Retype the entries from the line with "Click the add plus icon in Geoprocessing" to the line with "(1261, 182)", leaving out the pictures.
━━━ DATASET EXTRACT ━━━
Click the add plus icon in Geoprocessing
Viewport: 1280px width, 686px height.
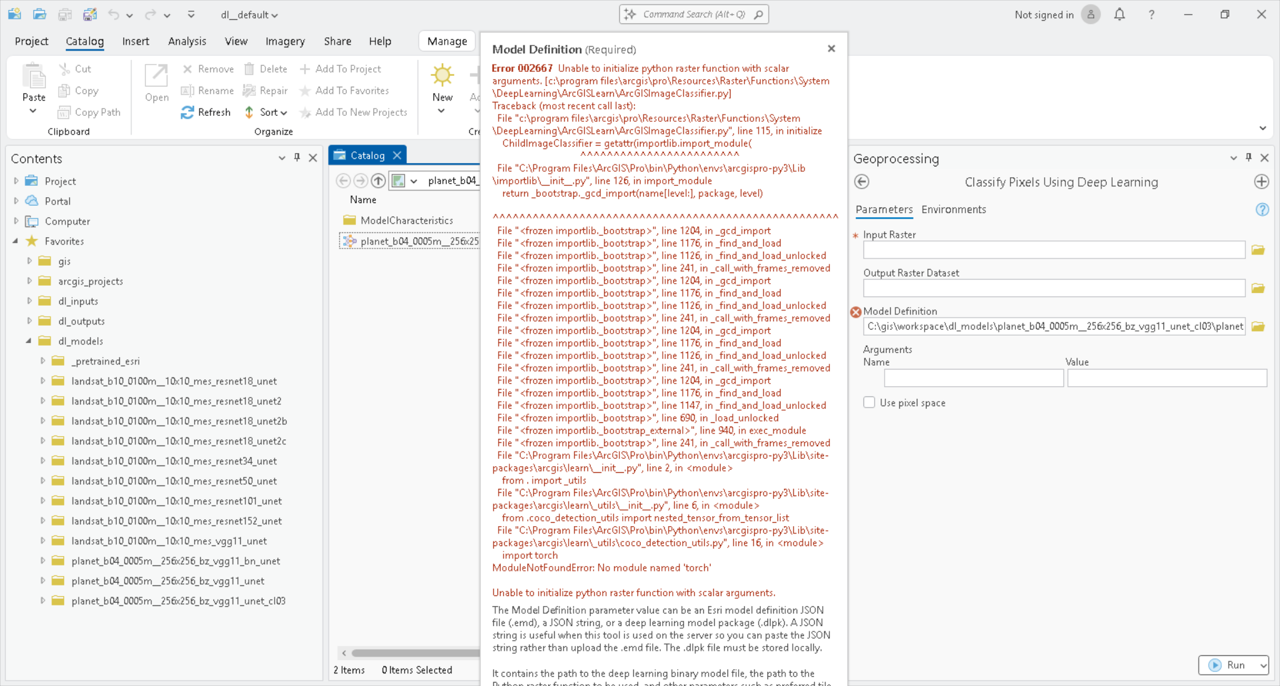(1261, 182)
━━━
━━━ DATASET EXTRACT ━━━
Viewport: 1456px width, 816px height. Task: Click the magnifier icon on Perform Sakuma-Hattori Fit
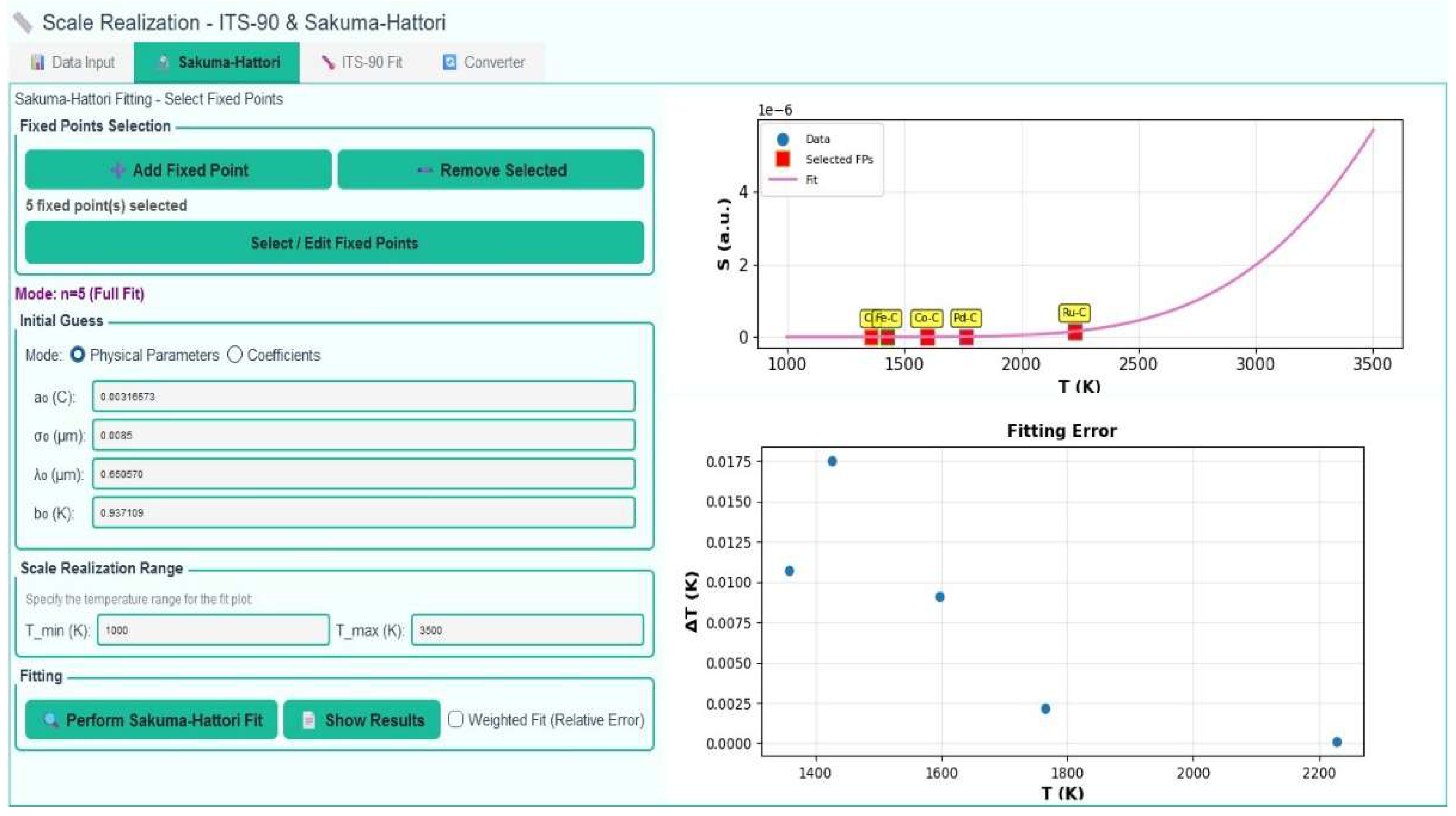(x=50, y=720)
━━━
EXPECTED OUTPUT:
Click the add plus icon in Geoprocessing
Viewport: 1280px width, 686px height.
(1261, 182)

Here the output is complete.